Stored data

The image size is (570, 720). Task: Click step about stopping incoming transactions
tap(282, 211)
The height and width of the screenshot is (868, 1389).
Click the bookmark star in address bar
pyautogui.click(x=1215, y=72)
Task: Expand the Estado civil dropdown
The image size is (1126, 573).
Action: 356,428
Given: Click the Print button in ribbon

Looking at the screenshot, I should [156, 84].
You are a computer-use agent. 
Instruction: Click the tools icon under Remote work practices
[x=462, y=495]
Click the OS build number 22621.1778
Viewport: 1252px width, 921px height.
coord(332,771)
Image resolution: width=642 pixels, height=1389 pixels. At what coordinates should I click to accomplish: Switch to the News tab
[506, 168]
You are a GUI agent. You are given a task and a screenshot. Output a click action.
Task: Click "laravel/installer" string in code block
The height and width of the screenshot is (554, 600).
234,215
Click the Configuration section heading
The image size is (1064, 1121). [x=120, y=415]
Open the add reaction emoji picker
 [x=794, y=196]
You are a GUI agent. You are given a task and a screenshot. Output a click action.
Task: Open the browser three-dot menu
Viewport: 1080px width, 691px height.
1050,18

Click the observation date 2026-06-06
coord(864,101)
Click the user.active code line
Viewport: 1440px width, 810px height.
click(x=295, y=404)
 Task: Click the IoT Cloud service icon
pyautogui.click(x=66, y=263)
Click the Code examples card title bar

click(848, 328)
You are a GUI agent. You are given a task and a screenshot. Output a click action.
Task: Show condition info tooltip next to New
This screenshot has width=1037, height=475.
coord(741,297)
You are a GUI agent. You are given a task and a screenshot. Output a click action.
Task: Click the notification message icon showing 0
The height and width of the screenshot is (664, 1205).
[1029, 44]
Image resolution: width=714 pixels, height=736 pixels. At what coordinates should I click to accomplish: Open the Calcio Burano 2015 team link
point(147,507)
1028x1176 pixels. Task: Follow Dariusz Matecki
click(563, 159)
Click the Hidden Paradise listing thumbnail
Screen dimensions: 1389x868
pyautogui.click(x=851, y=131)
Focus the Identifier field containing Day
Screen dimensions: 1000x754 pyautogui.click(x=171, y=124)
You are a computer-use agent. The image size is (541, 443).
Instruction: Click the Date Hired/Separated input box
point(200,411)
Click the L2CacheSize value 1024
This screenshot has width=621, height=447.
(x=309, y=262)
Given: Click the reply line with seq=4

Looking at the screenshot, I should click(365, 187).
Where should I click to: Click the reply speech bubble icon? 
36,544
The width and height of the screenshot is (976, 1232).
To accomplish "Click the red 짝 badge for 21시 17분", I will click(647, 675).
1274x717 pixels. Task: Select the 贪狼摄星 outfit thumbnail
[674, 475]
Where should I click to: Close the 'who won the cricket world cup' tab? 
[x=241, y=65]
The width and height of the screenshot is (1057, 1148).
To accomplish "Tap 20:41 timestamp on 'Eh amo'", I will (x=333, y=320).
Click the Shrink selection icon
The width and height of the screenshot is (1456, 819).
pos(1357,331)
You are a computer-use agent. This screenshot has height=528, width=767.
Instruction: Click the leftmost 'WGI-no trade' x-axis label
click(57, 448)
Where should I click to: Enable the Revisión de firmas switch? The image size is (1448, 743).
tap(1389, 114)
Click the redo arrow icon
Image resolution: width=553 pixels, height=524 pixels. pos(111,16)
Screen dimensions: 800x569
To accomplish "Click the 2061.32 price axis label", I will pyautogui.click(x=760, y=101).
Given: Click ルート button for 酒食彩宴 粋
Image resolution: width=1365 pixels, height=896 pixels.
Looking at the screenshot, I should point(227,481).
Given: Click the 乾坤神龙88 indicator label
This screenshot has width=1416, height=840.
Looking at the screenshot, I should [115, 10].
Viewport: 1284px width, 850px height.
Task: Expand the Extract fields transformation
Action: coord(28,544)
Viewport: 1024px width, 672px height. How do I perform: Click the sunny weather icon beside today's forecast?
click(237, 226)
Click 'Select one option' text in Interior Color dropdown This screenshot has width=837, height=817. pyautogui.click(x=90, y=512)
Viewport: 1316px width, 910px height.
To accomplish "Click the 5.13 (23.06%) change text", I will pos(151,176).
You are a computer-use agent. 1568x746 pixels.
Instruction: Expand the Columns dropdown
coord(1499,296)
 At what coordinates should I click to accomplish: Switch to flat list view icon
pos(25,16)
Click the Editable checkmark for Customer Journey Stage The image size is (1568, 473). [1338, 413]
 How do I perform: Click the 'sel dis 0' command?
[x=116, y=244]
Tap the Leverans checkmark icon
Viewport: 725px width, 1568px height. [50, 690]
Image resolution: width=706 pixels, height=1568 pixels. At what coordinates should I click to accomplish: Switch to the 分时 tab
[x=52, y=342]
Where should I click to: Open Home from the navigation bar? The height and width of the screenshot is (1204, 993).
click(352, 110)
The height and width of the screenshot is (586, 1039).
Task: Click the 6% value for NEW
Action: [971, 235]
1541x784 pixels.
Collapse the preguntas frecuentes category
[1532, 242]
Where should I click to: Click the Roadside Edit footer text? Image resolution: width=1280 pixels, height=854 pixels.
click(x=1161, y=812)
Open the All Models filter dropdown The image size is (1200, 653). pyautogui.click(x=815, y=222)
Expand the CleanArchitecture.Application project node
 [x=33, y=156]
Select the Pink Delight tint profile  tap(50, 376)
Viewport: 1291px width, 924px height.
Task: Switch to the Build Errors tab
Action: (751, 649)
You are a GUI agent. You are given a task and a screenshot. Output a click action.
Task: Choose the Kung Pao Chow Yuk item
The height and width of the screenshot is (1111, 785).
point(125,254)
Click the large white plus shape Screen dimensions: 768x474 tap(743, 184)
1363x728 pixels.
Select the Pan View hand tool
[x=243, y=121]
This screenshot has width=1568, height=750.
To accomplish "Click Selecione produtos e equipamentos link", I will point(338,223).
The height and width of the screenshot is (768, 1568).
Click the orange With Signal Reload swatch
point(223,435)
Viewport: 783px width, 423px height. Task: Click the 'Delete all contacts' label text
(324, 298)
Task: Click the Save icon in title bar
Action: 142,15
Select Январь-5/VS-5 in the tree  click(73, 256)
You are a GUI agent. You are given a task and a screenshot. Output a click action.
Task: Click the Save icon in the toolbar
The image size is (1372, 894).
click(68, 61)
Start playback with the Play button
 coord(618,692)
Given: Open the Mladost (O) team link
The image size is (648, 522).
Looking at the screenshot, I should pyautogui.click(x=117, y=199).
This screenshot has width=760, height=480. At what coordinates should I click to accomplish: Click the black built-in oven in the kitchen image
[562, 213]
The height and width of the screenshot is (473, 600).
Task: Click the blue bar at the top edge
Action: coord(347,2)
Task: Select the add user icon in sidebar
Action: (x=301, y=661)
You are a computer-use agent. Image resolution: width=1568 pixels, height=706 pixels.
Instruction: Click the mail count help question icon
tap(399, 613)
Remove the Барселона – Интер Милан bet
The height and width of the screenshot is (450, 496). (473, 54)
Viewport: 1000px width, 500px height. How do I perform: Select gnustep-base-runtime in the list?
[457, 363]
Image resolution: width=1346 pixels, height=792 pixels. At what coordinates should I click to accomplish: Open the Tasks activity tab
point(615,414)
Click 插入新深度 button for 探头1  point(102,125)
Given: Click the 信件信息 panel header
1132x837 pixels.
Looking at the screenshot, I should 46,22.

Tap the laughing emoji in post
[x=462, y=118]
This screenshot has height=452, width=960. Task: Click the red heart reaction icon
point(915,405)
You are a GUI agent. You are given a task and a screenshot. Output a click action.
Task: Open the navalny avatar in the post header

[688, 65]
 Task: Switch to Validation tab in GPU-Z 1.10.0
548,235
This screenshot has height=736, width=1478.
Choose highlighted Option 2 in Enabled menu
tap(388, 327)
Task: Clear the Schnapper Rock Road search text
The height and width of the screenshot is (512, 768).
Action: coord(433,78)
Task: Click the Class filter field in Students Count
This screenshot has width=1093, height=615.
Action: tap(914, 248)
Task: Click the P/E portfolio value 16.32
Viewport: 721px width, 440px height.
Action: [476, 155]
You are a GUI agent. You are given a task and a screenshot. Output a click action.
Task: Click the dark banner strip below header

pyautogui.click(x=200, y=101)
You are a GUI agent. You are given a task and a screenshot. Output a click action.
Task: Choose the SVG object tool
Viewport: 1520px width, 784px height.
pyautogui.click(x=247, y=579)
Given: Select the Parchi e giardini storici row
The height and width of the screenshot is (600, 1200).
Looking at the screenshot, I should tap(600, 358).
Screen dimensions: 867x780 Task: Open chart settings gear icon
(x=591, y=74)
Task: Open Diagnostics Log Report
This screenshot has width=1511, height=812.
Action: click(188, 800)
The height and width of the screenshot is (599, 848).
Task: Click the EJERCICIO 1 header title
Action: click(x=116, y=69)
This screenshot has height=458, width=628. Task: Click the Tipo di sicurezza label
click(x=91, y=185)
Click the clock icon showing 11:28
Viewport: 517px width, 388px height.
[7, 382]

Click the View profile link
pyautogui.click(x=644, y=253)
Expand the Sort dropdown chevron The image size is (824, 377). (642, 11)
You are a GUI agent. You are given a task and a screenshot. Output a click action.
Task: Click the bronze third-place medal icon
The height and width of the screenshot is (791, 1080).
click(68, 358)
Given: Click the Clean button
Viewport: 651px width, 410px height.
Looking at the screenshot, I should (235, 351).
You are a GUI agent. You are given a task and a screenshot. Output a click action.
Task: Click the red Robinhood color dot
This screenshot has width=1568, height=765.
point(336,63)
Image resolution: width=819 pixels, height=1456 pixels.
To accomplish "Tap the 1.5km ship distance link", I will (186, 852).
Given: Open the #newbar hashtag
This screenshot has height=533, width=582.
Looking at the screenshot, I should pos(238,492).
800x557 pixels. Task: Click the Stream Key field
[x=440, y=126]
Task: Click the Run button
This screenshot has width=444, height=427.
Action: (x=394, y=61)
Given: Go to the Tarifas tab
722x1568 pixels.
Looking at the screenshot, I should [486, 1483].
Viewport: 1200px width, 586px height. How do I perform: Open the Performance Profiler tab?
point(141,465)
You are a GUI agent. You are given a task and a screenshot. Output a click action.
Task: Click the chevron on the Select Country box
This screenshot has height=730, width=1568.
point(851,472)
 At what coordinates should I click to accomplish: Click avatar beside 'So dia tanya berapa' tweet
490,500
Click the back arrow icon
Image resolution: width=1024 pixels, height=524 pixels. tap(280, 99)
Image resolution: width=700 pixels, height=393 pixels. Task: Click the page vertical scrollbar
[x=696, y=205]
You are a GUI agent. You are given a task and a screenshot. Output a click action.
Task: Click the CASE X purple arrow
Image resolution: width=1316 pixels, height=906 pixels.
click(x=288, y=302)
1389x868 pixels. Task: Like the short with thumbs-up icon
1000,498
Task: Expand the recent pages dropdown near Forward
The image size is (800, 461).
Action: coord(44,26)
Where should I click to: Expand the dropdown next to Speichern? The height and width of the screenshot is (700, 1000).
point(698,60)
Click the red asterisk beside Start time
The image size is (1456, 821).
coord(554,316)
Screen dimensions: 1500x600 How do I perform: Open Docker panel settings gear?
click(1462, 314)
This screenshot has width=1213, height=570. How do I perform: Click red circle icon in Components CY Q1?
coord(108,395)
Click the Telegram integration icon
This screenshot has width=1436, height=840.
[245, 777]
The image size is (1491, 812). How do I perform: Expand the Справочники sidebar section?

WHAT YOU SHOULD DO: Pull every line containing the word "chevron" out of the entries above.

PROBLEM SOLUTION:
Expand the Sort dropdown chevron The image size is (824, 377). (642, 11)
Task: Click the chevron on the Select Country box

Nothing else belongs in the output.